Caminhando para o trabalho naquela manhã de inverno, a garota pensava nas coisas que o professor tinha dito na noite anterior, última aula do ano.
Como tradicionalmente fazia, na última aula do ano, o professor punha-se à disposição para falar sobre um tema qualquer à escolha dos alunos. Naquele ano, o assunto escolhido foi... o professor Alcir: queriam saber tudo sobre ele, sua família, suas preferências, sua vida.
Ele vinha de uma família muito pobre, do interior paulista. Com dificuldade, conseguiu terminar o colegial e queria cursar Letras mas, na época, não havia na faculdade o curso noturno. Para poder cursar o diurno, ele precisava de uma bolsa de estudos e, para consegui-la, precisou apresentar um atestado de pobreza contendo assinaturas de pessoas que o conheciam. Quanta amargura havia na voz do professor ao contar a humilhação que tivera de passar, batendo à porta das pessoas para pedir que assinassem o documento!
Pensando naquelas coisas, a garota que habitualmente caminhava cabisbaixa, foi erguendo a cabeça, altaneira. Os ombros, habitualmente curvos, se aprumaram. Os olhos se abriram desmesurados para aquela coisa imensa que acabara de descobrir: ela podia! Sim, se ele, o professor, enfrentara tantas dificuldades e acabara conseguindo, por que ela não conseguiria? Ah! A indescritível sensação de poder! A vontade de gritar ao mundo: eu também posso ser alguma coisa, posso ser alguém...

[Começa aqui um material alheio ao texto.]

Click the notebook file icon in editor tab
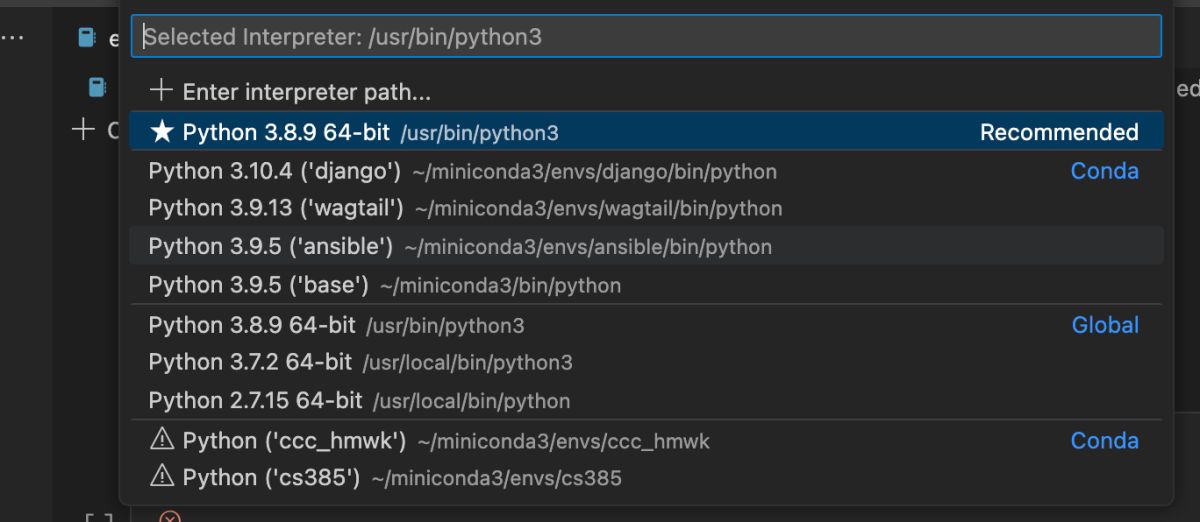The height and width of the screenshot is (522, 1200). 88,38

Foram-se os 60... Os hippies cederam lugar aos yupies; os ideais estudantis se perderam no tempo; no lugar dos militares, temos um intelectual. Jânio tentou uma rentrée infeliz, o Woodstok reeditado foi mais infeliz ainda. Os anos dourados se foram, vieram os de chumbo.
Mas os Beatles ainda pairam sobre tudo.
A adolescente pobre e sonhadora da história é hoje uma professora.
Uma professora pobre e sonhadora. Sonha fazer com que seus alunos pobres da periferia tenham a chance de um dia dizer: eu posso!